Baume-Schneider Elisabeth · Bundesrat · Jura · 2024-03-07

Wortprotokoll

Cela a été dit lors de sa séance du 18 janvier dernier, votre commission a décidé, par 16 voix contre 9, de déposer une motion qui charge le Conseil fédéral de modifier la loi afin de supprimer les rentes pour enfants dans l'AVS et la prévoyance professionnelle. Mais en contrepartie, les prestations complémentaires doivent être augmentées pour les parents avec obligation d'entretien.

La minorité Weichelt vous propose de rejeter cette motion.

Der Bundesrat hat in den letzten Jahren mehrmals die Aufhebung der Kinderrente geprüft.

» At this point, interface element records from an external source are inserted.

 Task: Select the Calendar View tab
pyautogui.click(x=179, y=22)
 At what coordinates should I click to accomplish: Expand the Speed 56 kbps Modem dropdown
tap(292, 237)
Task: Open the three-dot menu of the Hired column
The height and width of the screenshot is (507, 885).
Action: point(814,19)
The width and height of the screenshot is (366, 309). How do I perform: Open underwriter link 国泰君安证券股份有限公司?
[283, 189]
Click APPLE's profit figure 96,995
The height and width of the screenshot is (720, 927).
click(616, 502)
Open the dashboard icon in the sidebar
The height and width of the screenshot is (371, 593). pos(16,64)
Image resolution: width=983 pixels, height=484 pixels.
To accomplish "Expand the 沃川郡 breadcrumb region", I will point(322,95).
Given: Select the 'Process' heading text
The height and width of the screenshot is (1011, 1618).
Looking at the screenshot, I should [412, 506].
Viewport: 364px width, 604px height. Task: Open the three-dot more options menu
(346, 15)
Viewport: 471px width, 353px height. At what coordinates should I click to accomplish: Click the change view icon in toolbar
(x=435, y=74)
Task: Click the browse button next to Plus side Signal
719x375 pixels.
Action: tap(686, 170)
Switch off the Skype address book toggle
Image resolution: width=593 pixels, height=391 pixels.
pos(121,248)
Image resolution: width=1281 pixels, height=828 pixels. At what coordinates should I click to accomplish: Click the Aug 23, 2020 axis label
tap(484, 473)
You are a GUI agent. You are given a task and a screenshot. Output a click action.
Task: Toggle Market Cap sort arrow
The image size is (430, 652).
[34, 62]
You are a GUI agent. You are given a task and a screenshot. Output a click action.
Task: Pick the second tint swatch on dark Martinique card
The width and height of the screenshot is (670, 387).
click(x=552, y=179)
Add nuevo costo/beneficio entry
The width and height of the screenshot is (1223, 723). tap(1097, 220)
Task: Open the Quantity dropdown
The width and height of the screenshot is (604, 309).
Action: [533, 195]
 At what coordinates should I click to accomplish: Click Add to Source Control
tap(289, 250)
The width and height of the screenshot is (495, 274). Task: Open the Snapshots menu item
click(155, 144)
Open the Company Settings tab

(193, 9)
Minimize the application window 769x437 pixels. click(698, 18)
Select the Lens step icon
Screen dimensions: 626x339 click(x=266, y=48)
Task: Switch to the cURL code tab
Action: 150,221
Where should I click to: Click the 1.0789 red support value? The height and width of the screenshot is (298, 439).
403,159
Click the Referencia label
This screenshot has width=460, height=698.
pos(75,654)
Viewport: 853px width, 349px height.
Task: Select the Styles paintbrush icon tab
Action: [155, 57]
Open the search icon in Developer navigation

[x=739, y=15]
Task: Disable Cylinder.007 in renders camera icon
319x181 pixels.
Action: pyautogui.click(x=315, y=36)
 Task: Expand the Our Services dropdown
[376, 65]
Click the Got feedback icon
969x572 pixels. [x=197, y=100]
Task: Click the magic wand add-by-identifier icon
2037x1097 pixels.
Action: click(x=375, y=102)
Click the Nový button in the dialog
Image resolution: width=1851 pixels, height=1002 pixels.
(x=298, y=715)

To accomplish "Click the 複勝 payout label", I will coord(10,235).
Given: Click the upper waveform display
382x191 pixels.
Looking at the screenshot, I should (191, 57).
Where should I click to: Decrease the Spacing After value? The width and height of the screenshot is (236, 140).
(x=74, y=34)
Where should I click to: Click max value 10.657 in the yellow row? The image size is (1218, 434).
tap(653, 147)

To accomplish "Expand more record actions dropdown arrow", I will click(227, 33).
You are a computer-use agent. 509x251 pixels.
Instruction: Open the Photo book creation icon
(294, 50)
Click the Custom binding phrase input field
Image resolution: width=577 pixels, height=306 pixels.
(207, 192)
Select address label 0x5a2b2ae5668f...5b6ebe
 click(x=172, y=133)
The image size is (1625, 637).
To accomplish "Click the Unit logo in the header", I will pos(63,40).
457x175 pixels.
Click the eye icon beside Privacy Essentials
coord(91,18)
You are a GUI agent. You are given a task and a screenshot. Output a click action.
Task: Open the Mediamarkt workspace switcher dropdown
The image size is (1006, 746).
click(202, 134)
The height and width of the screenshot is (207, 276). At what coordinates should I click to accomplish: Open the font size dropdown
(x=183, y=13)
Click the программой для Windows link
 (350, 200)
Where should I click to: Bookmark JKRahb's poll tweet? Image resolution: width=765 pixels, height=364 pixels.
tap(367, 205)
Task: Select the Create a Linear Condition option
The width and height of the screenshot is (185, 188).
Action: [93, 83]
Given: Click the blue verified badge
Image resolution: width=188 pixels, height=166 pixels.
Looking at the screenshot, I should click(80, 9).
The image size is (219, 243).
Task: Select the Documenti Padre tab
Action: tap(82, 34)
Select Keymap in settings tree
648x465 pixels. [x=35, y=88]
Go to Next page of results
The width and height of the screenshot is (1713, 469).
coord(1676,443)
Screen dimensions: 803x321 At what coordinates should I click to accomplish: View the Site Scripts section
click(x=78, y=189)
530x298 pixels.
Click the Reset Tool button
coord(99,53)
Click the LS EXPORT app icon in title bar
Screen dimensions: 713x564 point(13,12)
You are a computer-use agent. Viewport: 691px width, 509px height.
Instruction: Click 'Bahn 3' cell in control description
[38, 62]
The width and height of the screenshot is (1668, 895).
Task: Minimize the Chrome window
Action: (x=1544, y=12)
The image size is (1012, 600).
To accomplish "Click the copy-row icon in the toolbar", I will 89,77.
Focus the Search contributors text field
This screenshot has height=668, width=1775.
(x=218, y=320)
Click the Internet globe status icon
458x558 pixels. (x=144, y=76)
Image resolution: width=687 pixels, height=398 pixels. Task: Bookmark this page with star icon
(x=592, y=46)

Bei seiner Analyse im Rahmen der Revision der Hinterlassenenrenten vor wenigen Monaten prüfte er auch die Möglichkeit, den Schutz über die Ergänzungsleistungen parallel dazu aufrechtzuerhalten, so wie es die Motion verlangt. Seine Schlussfolgerung war jedoch stets dieselbe: Die Abschaffung der Kinderrente ist, insbesondere betreffend die Chancengleichheit der Kinder, nicht gerechtfertigt.

Une étude réalisée en 2019 portant sur la situation économique des rentiers avec enfants montre que ces rentes remplissent leur objectif. En effet, grâce à ces versements, les enfants qui donnent droit à ces rentes ne doivent pas vivre plus souvent dans des conditions économiques plus défavorables que les enfants de parents qui n'ont pas encore atteint l'âge de référence pour la retraite. Au contraire, une suppression des rentes pour enfants aurait des répercussions considérables sur le revenu des personnes ayant des obligations familiales à la retraite et augmenterait, effectivement - cela a été mentionné dans un rapport déjà présenté en commission - de 28 à 41 pour cent le risque de pauvreté chez les mineurs concernés. Une partie des jeunes adultes verrait leurs chances de suivre une formation supérieure diminuées. En effet, la perte de revenu ne peut que difficilement être compensée par d'autres sources de revenus, d'autant plus qu'à l'âge de la retraite, les rentiers n'ont plus droit aux allocations familiales pour leurs enfants et que leurs revenus connaissent de toute façon une baisse. Or, il ne peut pas être exigé d'une personne à la retraite de reprendre une activité lucrative. Quant à l'augmentation parallèle des prestations complémentaires, elle serait, certes, nécessaire au vu de l'obligation constitutionnelle de garantir les besoins vitaux des rentières et des rentiers. Elle serait toutefois insuffisante, car toutes les personnes ayant des enfants à charge ne peuvent pas en bénéficier.

Le maintien des rentes pour enfants se justifie également du point de vue de l'évolution de la société. Il n'est en effet pas rare aujourd'hui d'avoir des enfants après l'âge de 40 ans. En effet, en 2022, 70 pour cent des rentes pour enfants étaient versées pour des enfants qui ont entre[NB]16[NB]et[NB]25[NB]ans,[NB]qui[NB]sont[NB]donc[NB]hors[NB]du[NB]système de scolarité obligatoire, alors que l'un des parents a atteint l'âge de référence.

Dans tous les cas, la thématique des rentes pour enfants sera une nouvelle fois examinée dans le cadre du message que le Conseil fédéral transmettra au Parlement d'ici le 31 décembre 2026 et qui aura pour objectif la stabilisation de l'AVS pour la période 2030-2040.

Au vu de ces considérations, je vous invite, au nom du Conseil fédéral, à rejeter la motion et à suivre la minorité de votre commission.